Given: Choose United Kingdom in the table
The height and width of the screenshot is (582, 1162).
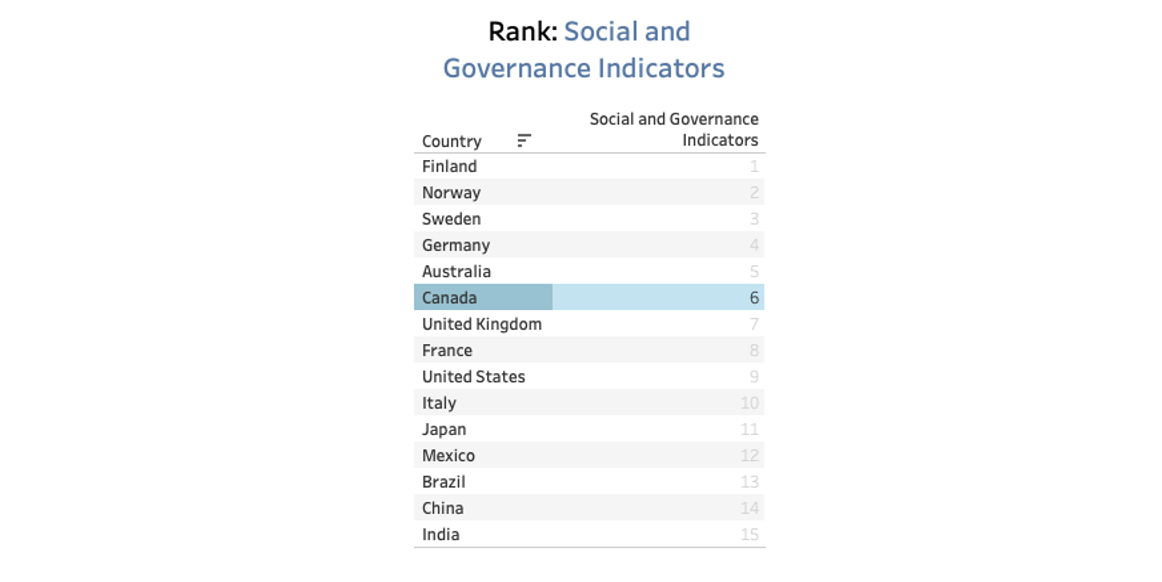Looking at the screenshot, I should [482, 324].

+-------+

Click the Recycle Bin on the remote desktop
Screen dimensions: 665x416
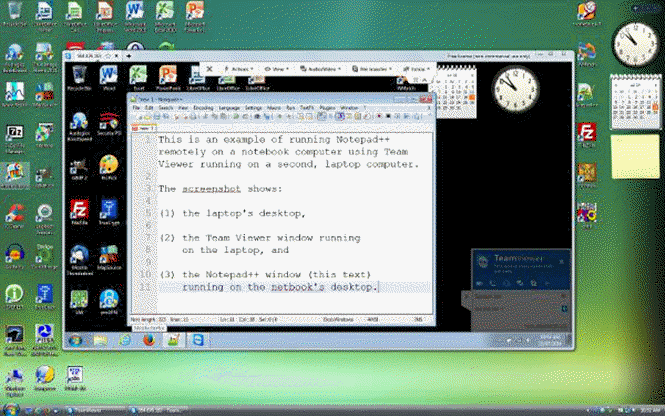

+-------+

What you have to do: In the records above, the line with "Click the Recycle Bin on the remote desktop" marks the start and the line with "Screen dimensions: 665x416" marks the end; copy that stretch exactly, both lines included, and nothing else.

Answer to this problem:
Click the Recycle Bin on the remote desktop
Screen dimensions: 665x416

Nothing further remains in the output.